--- START ---
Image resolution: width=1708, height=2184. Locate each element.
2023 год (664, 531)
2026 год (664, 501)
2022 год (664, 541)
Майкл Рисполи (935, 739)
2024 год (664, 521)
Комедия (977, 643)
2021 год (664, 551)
--- END ---
--- START ---
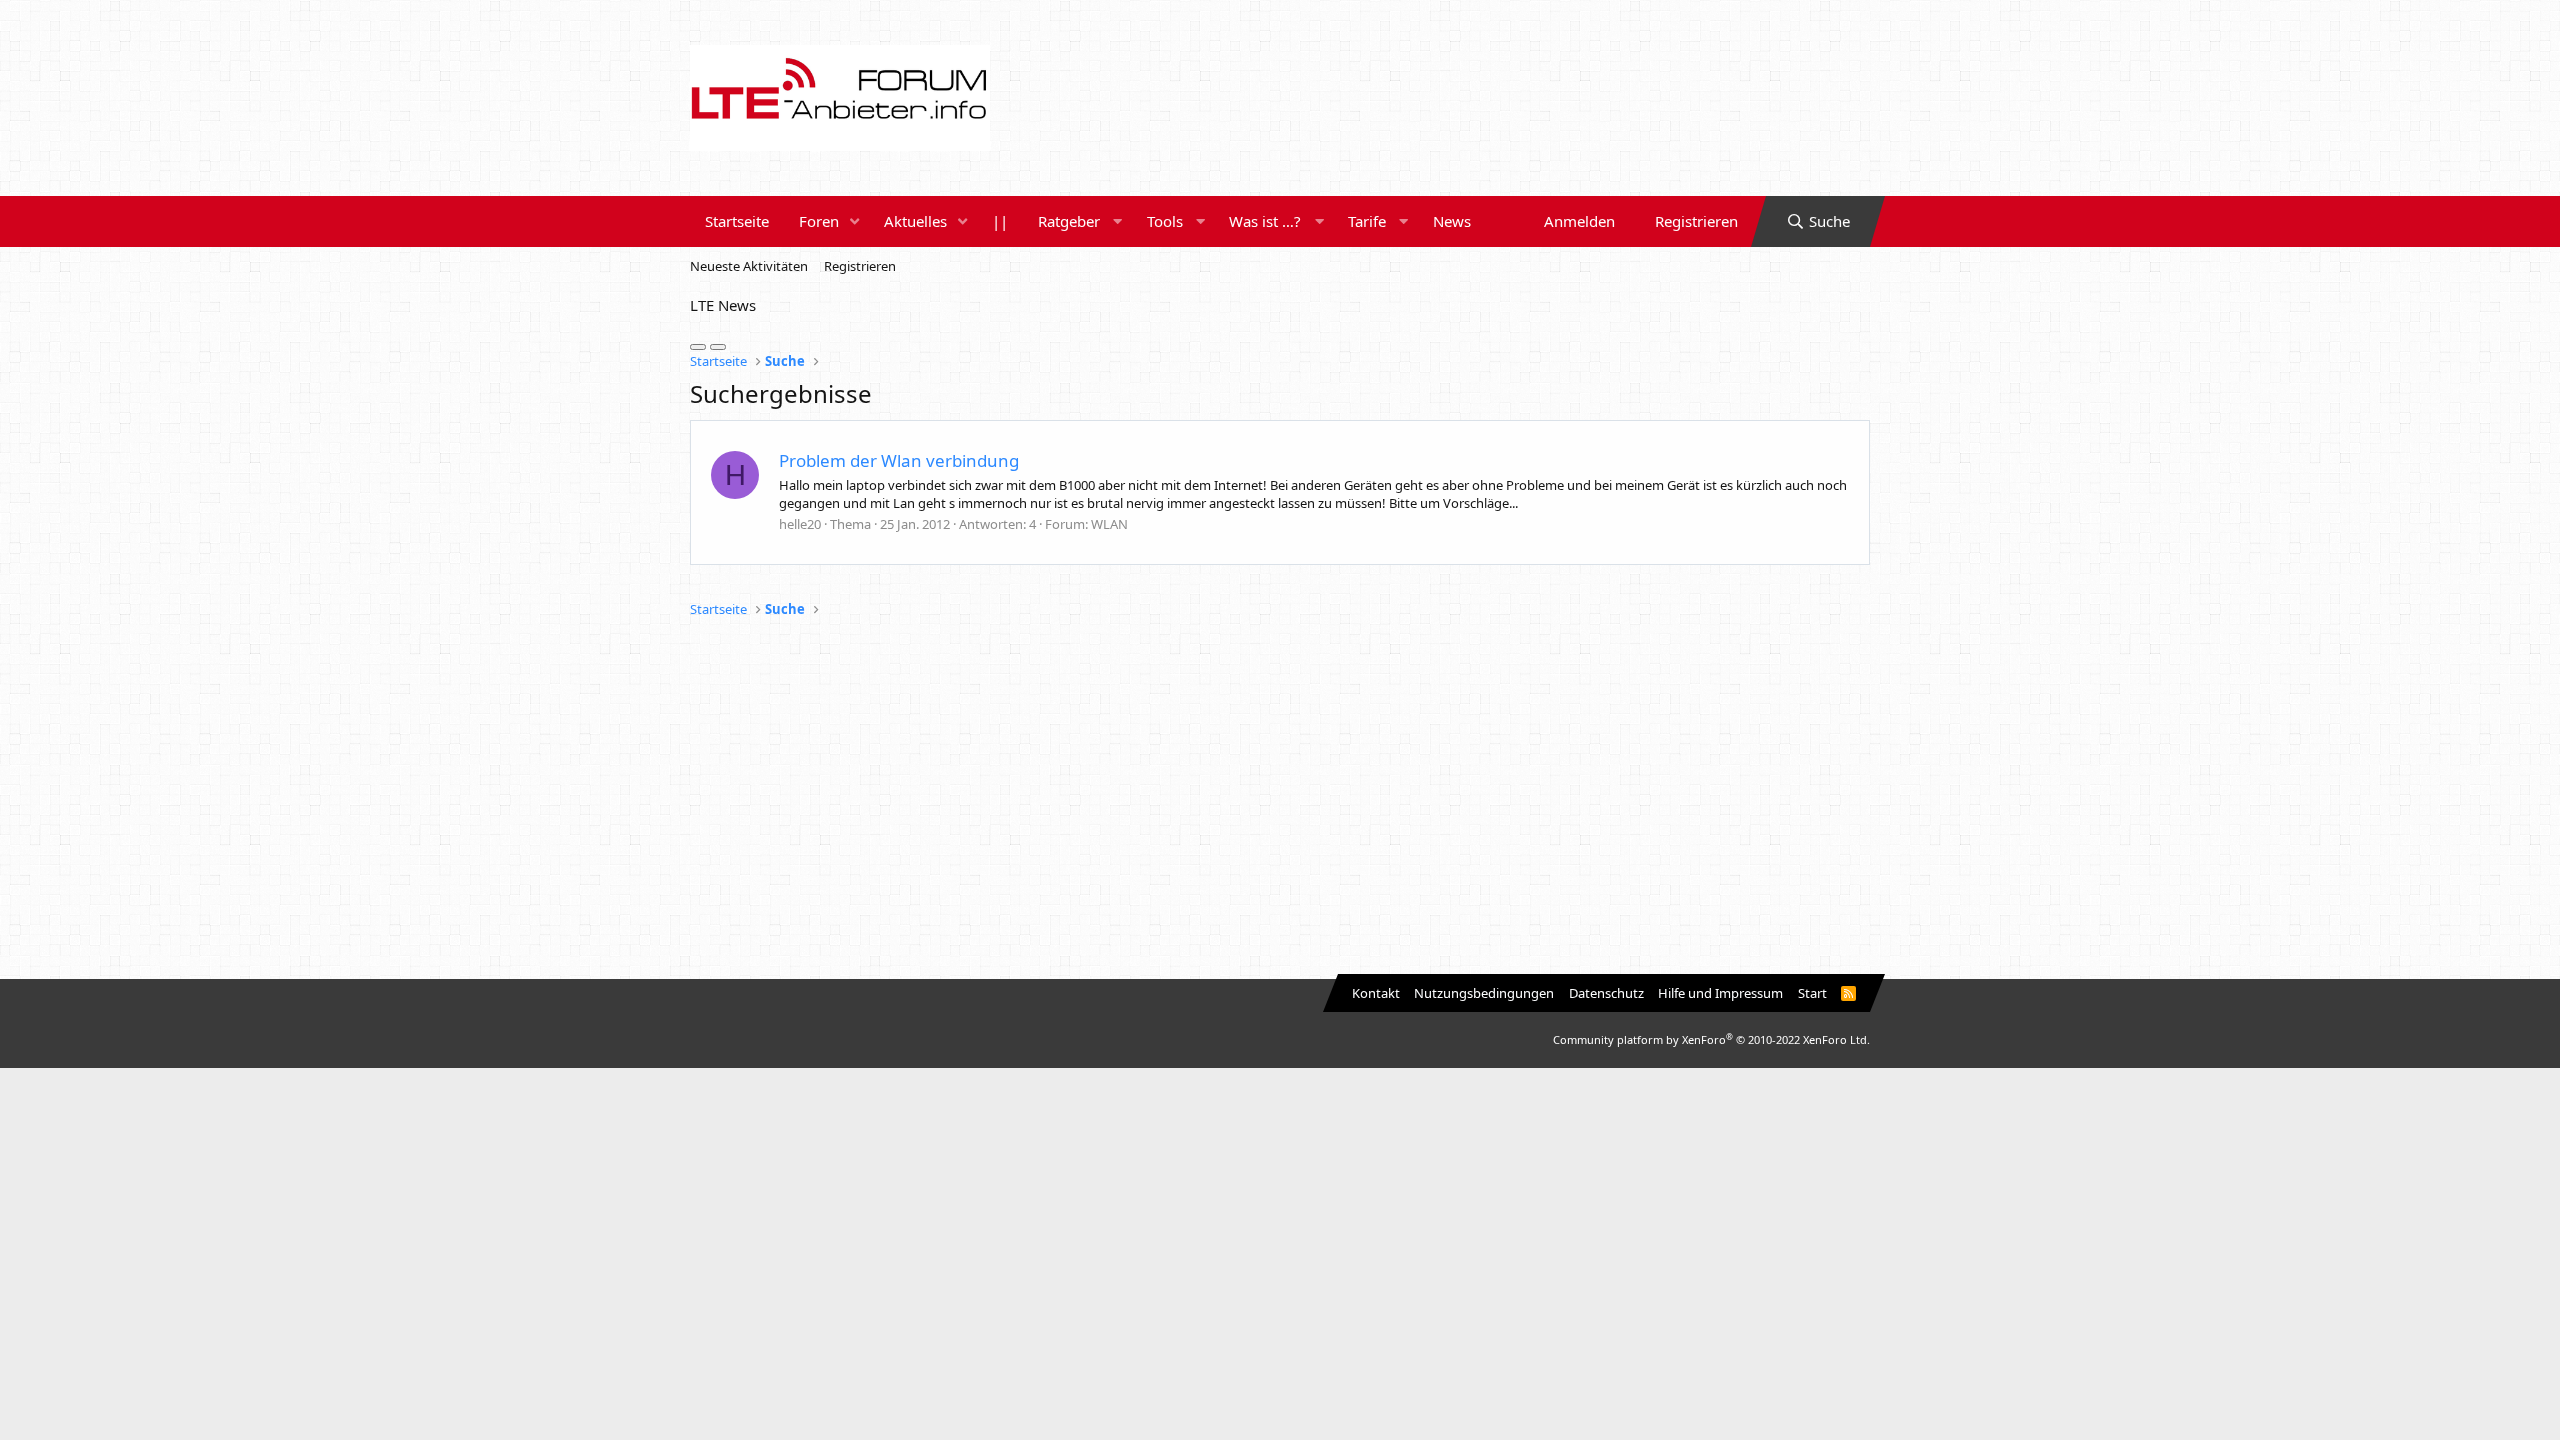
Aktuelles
--- END ---
--- START ---
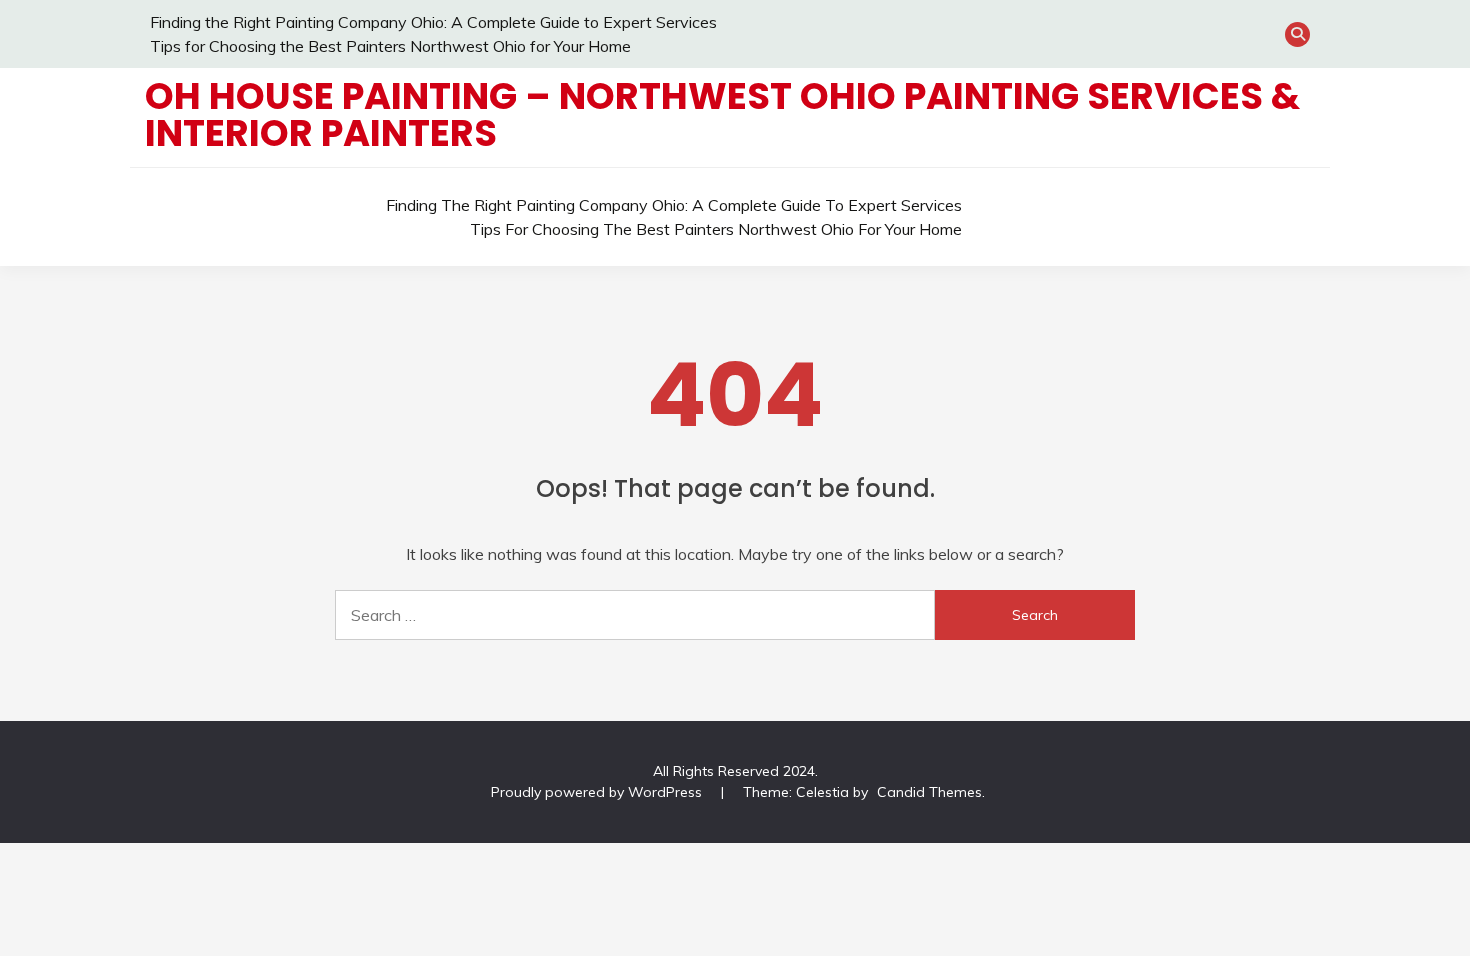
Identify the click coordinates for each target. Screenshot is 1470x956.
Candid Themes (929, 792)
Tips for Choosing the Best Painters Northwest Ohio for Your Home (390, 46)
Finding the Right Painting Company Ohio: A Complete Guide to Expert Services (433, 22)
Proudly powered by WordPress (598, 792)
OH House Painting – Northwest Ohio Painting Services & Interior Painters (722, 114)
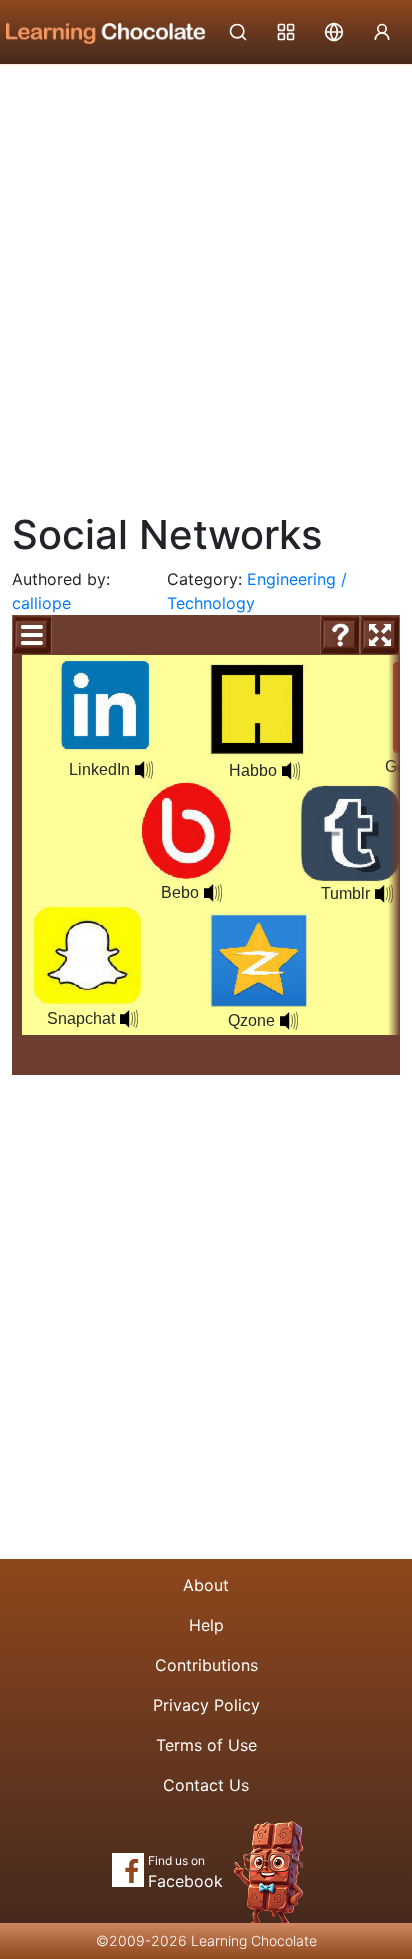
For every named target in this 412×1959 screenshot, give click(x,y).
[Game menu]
--- END ---
*Your objective*
Referring to the material above, set down exactly the lines between the line with "Image resolution: width=1708, height=2184." and the line with "2021 год (664, 551)", inclusive, and no other lines.

*Final answer*
Image resolution: width=1708, height=2184. Locate each element.
2023 год (664, 531)
2026 год (664, 501)
2022 год (664, 541)
Майкл Рисполи (935, 739)
2024 год (664, 521)
Комедия (977, 643)
2021 год (664, 551)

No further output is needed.